### [Exercise requirements]
Transcribe only the lines of the listing below from the one holding "You are a computer-use" through the one holding "Instruction: Open État", inclusive, without any change.
(Provided data Opens)
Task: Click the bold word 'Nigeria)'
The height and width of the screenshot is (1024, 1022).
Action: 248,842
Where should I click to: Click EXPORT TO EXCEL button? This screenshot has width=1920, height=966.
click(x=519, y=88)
(Provided data Closes)
(Provided data Opens)
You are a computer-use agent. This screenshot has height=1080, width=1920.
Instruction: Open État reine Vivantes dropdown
(Provided data Closes)
(Provided data Opens)
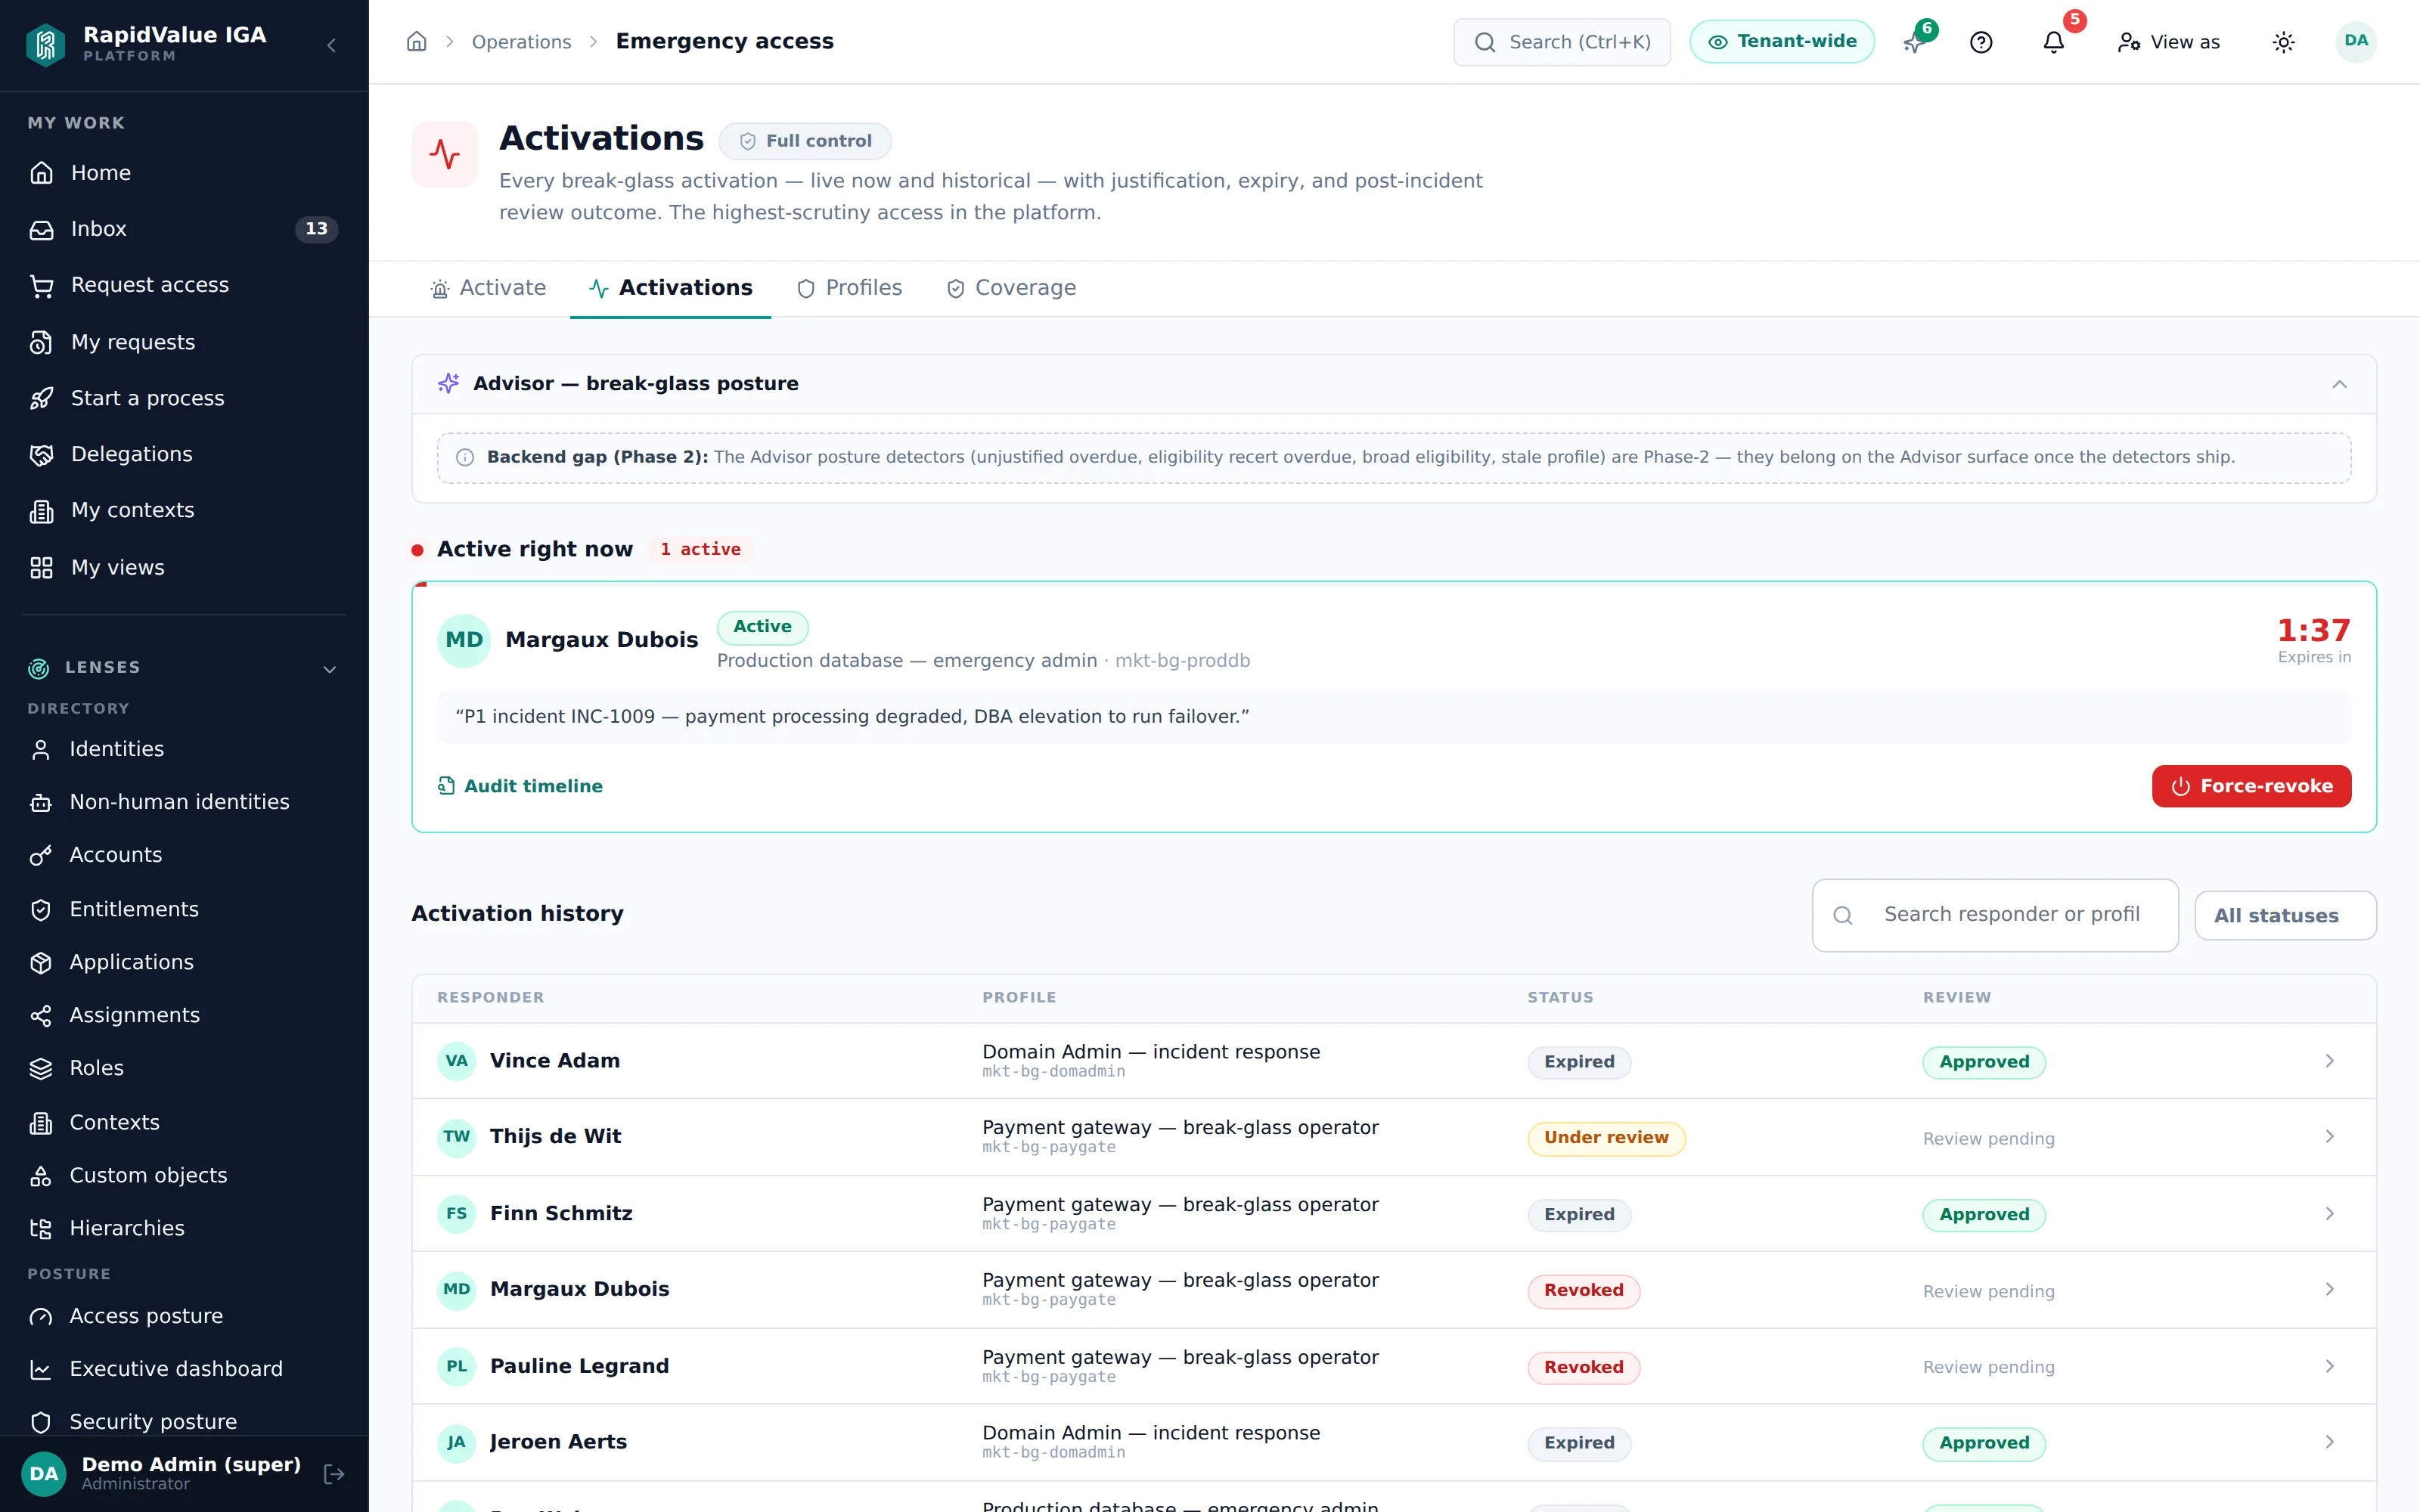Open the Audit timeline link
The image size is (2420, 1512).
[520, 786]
(Provided data Closes)
### [Result]
You are a computer-use agent. This screenshot has height=1080, width=1920.
Instruction: Open État reine Vivantes dropdown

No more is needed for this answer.